Lack of Food: Overfishing and habitat loss have decreased the amount of prey available to some orcas. Without enough prey, orcas might experience decreased reproductive rates and increased mortality rates. This threat is especially important for Southern Resident orcas because some populations of their preferred prey, Chinook salmon, are also threatened or endangered.

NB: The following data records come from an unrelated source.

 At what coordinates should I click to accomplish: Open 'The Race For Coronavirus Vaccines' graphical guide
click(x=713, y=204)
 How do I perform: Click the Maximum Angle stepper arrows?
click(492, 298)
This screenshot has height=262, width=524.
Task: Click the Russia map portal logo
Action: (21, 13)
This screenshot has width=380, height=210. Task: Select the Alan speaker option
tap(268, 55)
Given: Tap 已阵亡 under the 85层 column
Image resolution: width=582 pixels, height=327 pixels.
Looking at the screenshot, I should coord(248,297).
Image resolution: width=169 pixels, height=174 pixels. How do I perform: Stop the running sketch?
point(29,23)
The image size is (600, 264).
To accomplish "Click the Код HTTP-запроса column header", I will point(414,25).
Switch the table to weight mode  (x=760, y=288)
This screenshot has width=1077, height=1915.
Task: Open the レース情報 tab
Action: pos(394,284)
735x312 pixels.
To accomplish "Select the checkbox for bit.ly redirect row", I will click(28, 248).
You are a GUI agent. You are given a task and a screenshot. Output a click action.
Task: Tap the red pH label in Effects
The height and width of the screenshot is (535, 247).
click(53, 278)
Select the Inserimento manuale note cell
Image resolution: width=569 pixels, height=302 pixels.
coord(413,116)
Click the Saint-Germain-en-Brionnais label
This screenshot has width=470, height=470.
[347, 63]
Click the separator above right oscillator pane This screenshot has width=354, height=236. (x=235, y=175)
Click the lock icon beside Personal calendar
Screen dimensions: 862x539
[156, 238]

Contaminants enter ocean waters and sediments from many sources, such as wastewater treatment plants, sewer outfalls, and pesticide application. Once in the environment, these substances move up the food chain and accumulate in top predators. Orcas accumulate these contaminants in their bodies because of their long lifespan, position at the top of the food chain, and blubber stores. These pollutants can harm orcas’ immune and reproductive systems. Despite modern pollution controls, chemical contamination through the food chain continues to threaten orcas. These controls have reduced, but not eliminated, many contaminants in the environment. Additionally, some of these contaminants persist in the marine environment for decades and continue to threaten marine life.
Orca caught in Lillebaelt
Oil Spills: The 1989 Exxon Valdez oil spill in Prince William Sound was strongly correlated with the direct loss of individuals. However, oil spills can also have an indirect impact on orcas by impacting the abundance of prey species. In addition, the bioaccumulation of certain pollutants such as PCBs in the food web can be seen in apex predators like orcas — and particularly among the transient population.
Disturbance from Vessels and Sound: When vessels are present, orcas hunt less and travel more. Noise interference from vessels, as well as from industrial and military activities, interrupts orcas’ ability to use sound, which in turn disturbs their feeding, communication, and orientation. Increased vessel noise causes Southern Resident orcas to call louder, expending more energy in the process. [Source: NOAA]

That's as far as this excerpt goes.